Now there will be a pause.

You see, 3D snapshots from a 3D monitor, unfortunately due to technical reasons, could not be made at this time. In fact, the TriDef driver allows for three-dimensional screenshots but only for viewing on stereoscopic equipment.

Unfortunately, I don’t have such equipment at home (for now). If anyone has it — let me know; we will make such screenshots for you!

For now, I'll limit myself to impressions.

You understand what I meant by this... 3D!!!

Neither Panasonic, nor AMD, nor DAO deceived — 3D was truly real. Wonderful, magnificent 3D. Considering that due to the huge monitor (without any seams), the immersive effect was almost 100% (the edges of the image are not visible), the addition of this three-dimensionality was mind-blowing in no time.

Especially in cutscenes running on the game engine.

And by the way, especially in the erotic cutscenes — since all relevant mods were installed, yeah.

It is also worth noting that there was a lack of three-dimensionality in some already pre-generated videos.

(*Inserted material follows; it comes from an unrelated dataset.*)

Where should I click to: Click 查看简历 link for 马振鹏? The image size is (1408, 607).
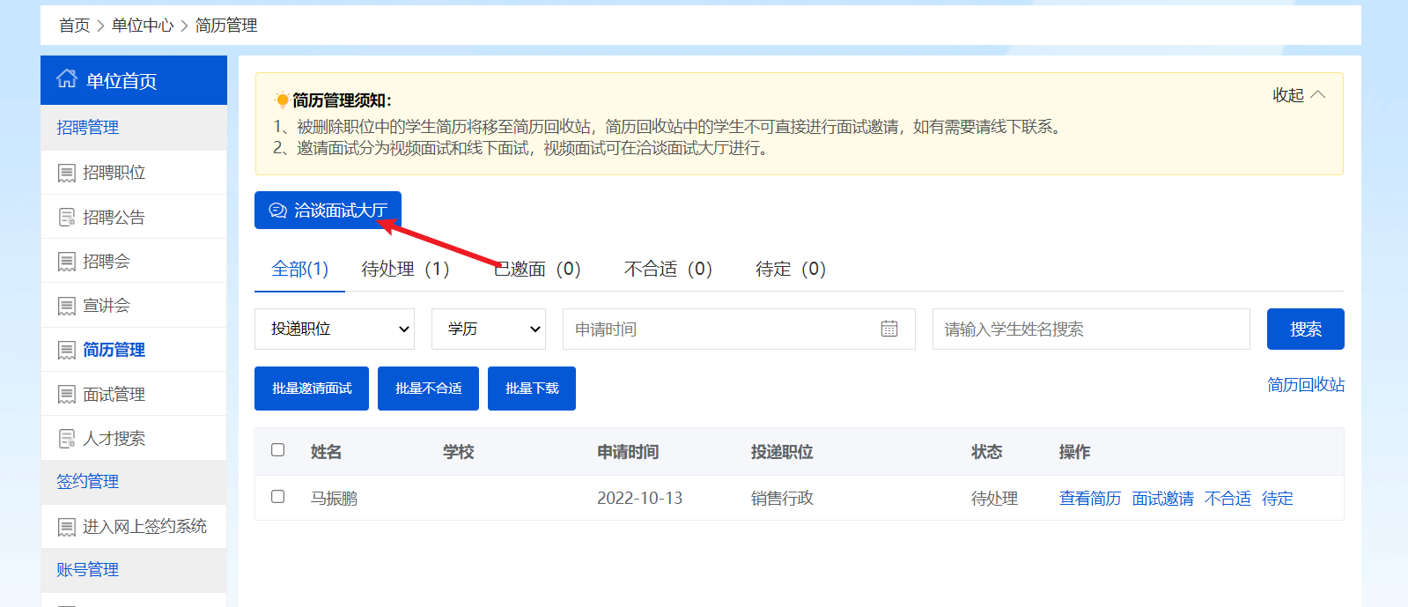[x=1089, y=499]
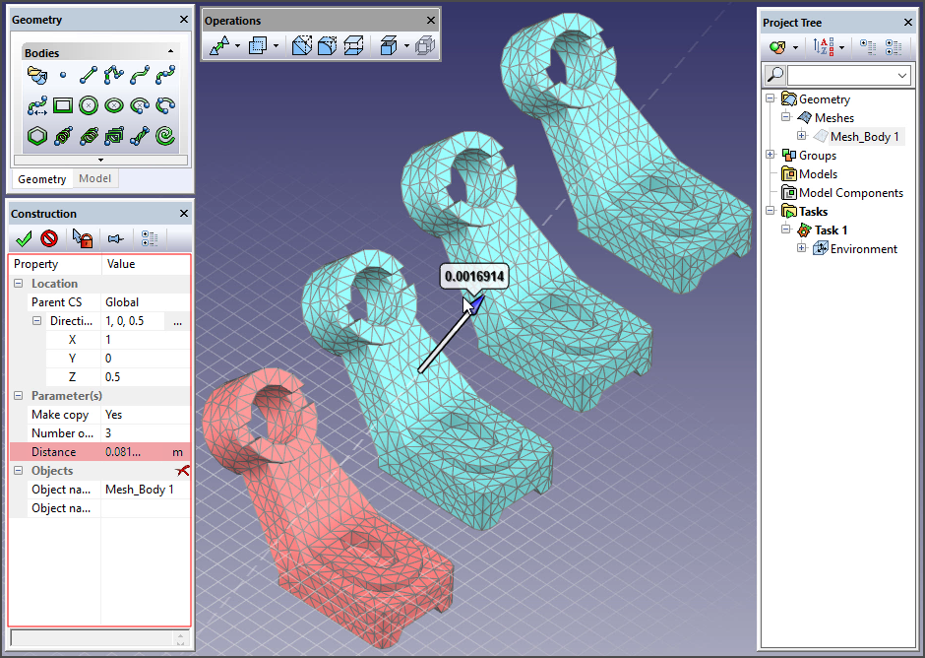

The battle at Ostagar, the introductory video, and so on were two-dimensional. But it seems to me that within three years, 3D videos will definitely start to be included in games. (Or sold as DLC, holy-holy-holy!)

Additionally, honesty requires noting that while the visual aspect was wonderfully three-dimensional, the interface - menus, icons, and especially cursors - remained two-dimensional. This somewhat hindered gameplay — hitting a two-dimensional cursor that moves on a plane within a three-dimensional fight in the right place is a far from trivial task.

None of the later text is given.